Abstract

This special issue focuses on the contemporary discourses and practices that have emerged, both nationally and internationally, around women’s vulnerability to sexual harm. More specifically, it provides an interdisciplinary feminist critique of the racialised and gendered ways in which women’s vulnerability to ‘sexual exploitation’ has often been constructed and responded to. The majority of the papers included here expand upon initial discussions undertaken by their authors at an invited panel, convened by the editors and hosted at the ‘Good Sex, Bad Sex’ conference in Prague in 2010. By bringing these papers together in this collection, our aim is to move towards a stronger feminist intellectual framework for accommodating, engaging with and resisting, the strategic ways in which discourses of women’s vulnerability are deployed by those who govern.
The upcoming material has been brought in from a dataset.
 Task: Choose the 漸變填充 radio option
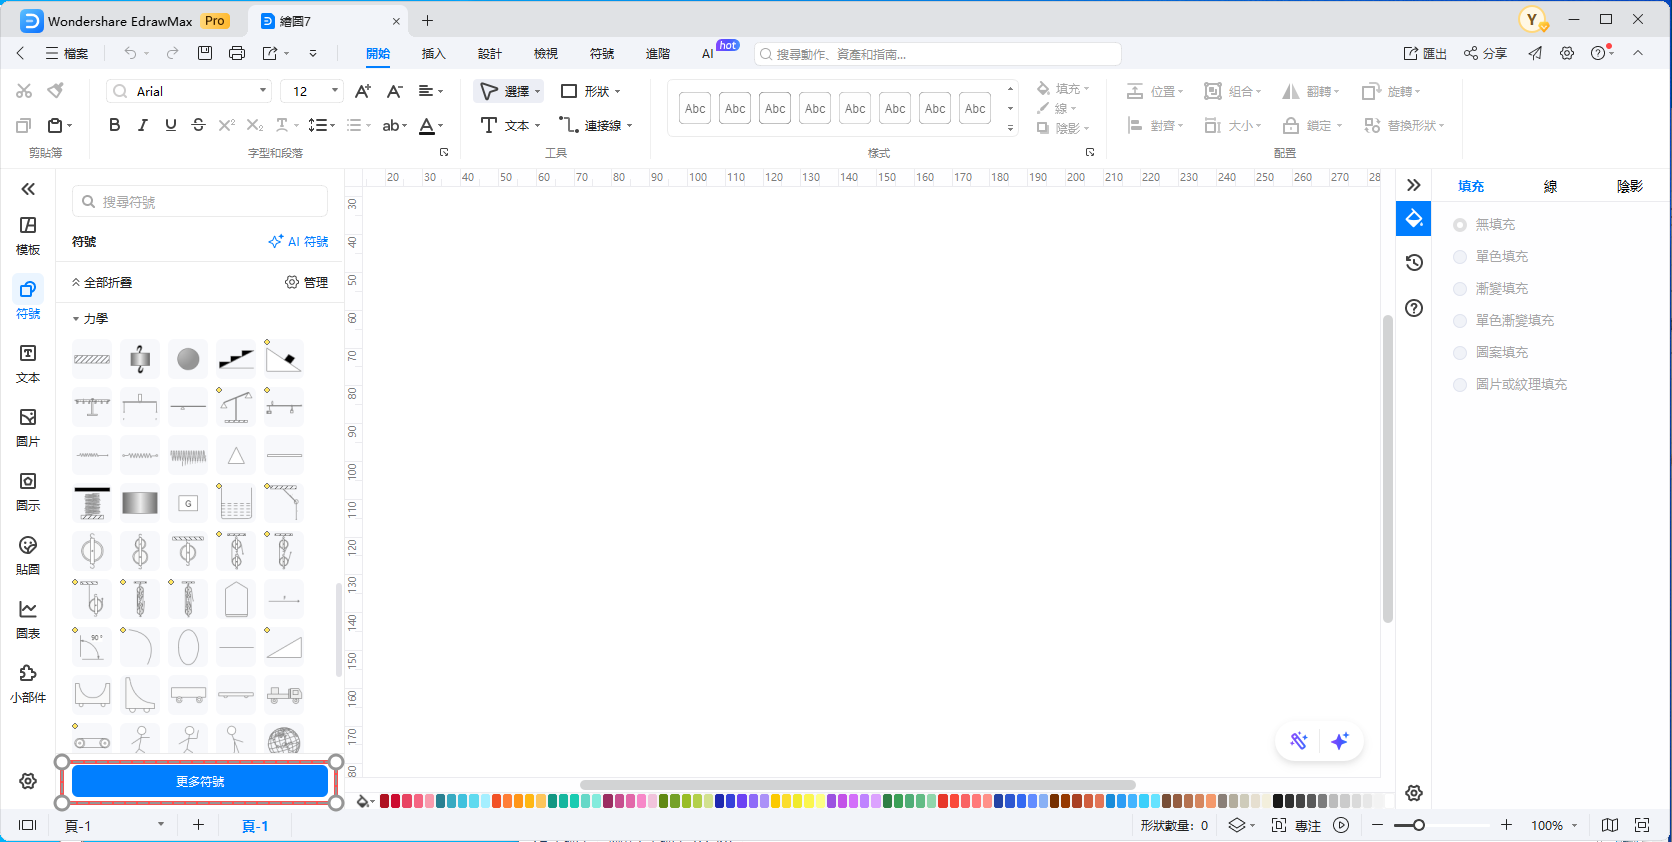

Across the special issue, we offer a series of articles that—without denying the concept’s emotive and progressive potential—examine how the cultural and moral discourses of women’s sexual vulnerability have been used, and misused, in order to advance specific political agendas, thereby generating negative as well as positive impacts upon women’s lives. None of the contributors in this collection seek to deny the reality of women’s vulnerability to sexual exploitation, nor do they suggest that governments across the globe do not have a vital role to play in protecting women from sexual harm and upholding their human rights. But this does not preclude us from counselling caution regarding the ways in which the label of vulnerability is constructed, applied and deployed in contemporary debates around sexual exploitation, where a range of other social, economic and political agendas are implicated.